DATA SHOWN: Begin
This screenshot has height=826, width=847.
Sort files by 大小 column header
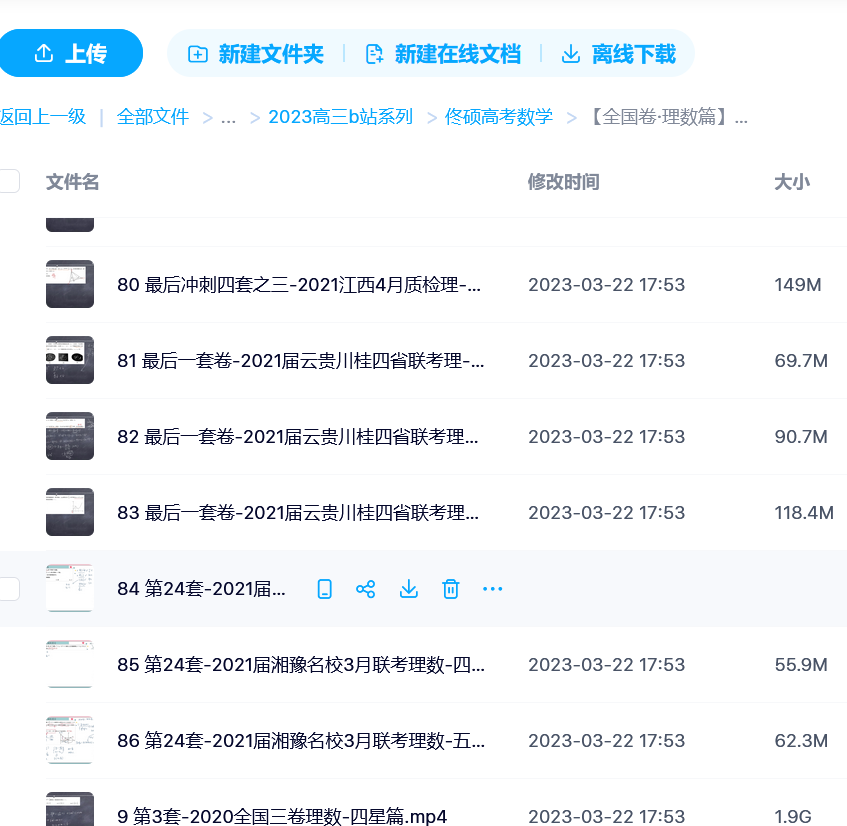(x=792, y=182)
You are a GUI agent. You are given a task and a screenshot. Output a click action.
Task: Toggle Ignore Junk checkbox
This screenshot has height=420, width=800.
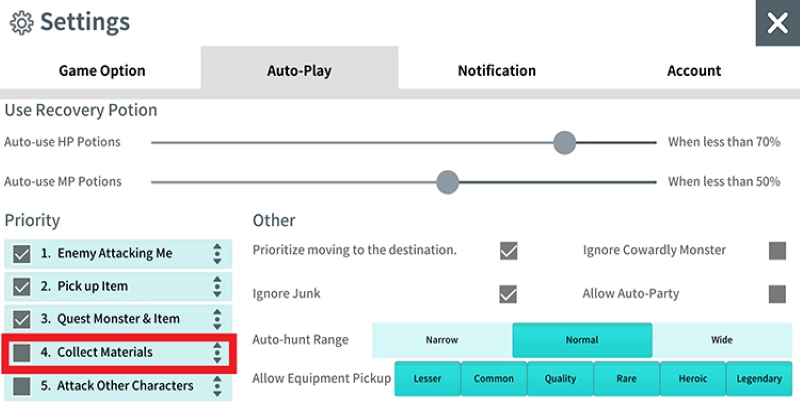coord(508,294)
DATA SHOWN: End
DATA SHOWN: Begin
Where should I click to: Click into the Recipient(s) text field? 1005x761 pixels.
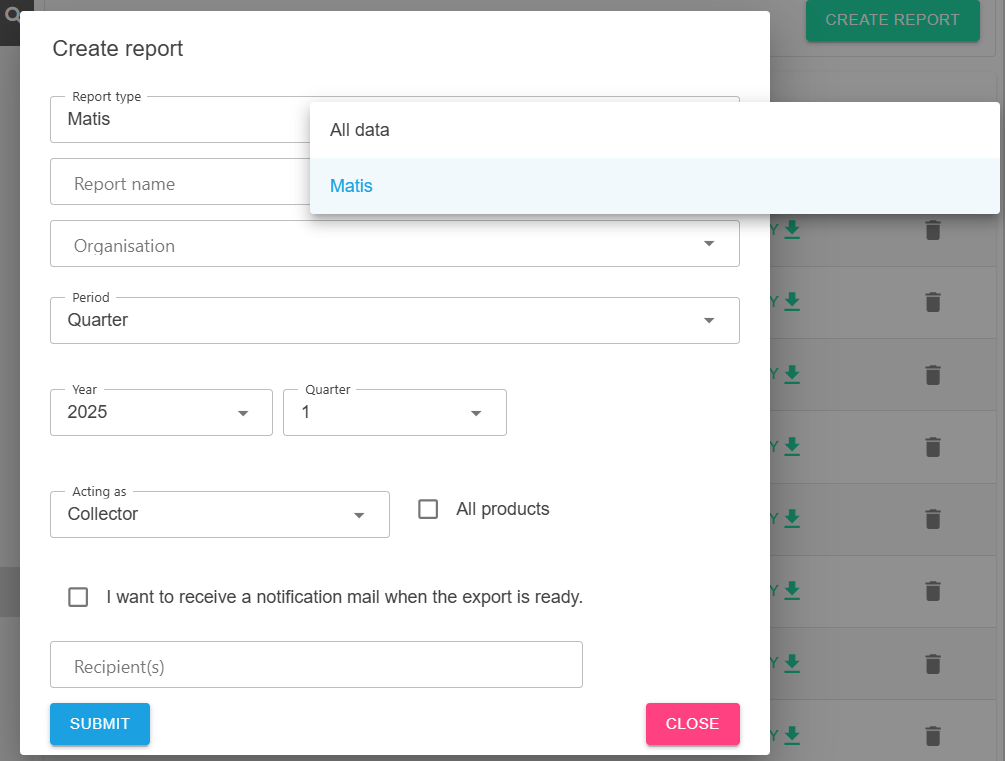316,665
DATA SHOWN: End
DATA SHOWN: Begin
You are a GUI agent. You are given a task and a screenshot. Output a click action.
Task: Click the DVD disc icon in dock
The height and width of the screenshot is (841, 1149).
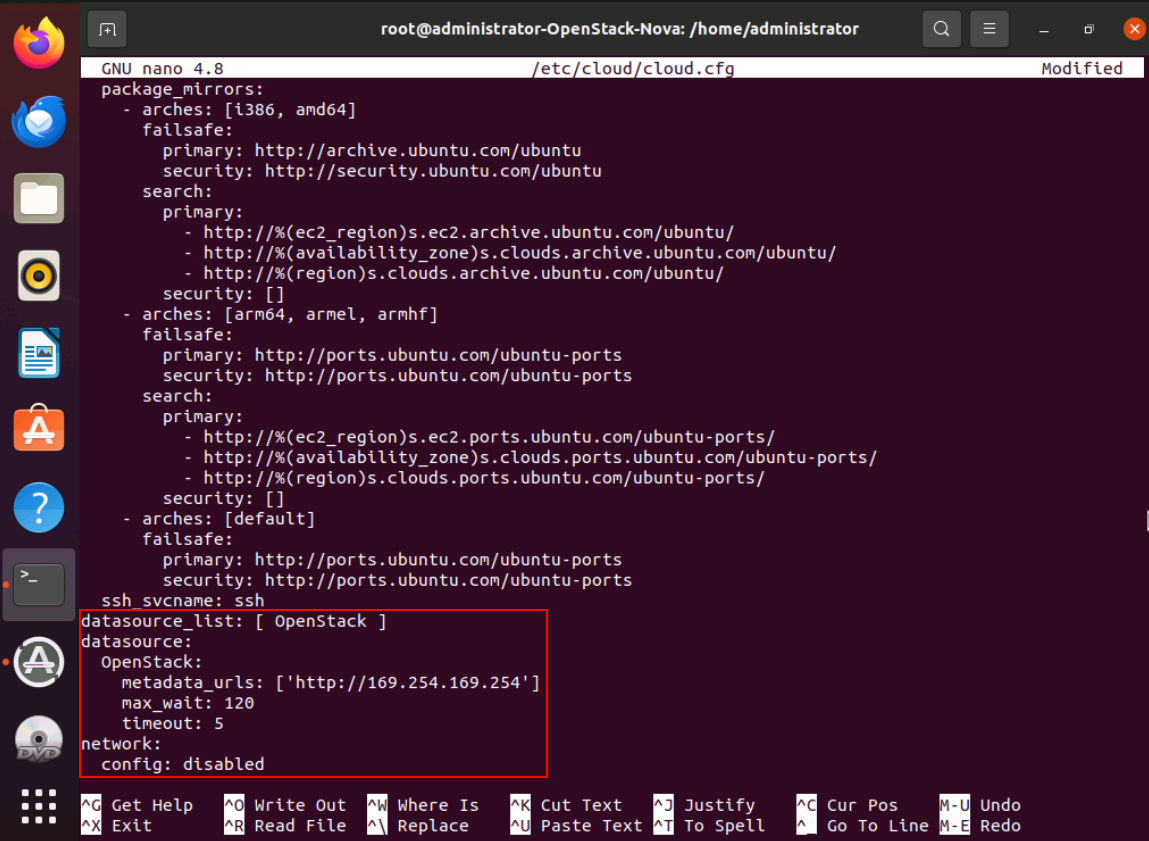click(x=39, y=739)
DATA SHOWN: End
§ WHAT THIS TASK INVOLVES: Leaving every picture aside, reproduce exactly the lines above from the one with "This screenshot has height=826, width=847." up to and including the one with "Task: Toggle Ignore Junk checkbox", and no others.

§ SOLUTION BELOW:
This screenshot has height=826, width=847.
Sort files by 大小 column header
(x=792, y=182)
You are a GUI agent. You are given a task and a screenshot. Output a click action.
Task: Toggle Ignore Junk checkbox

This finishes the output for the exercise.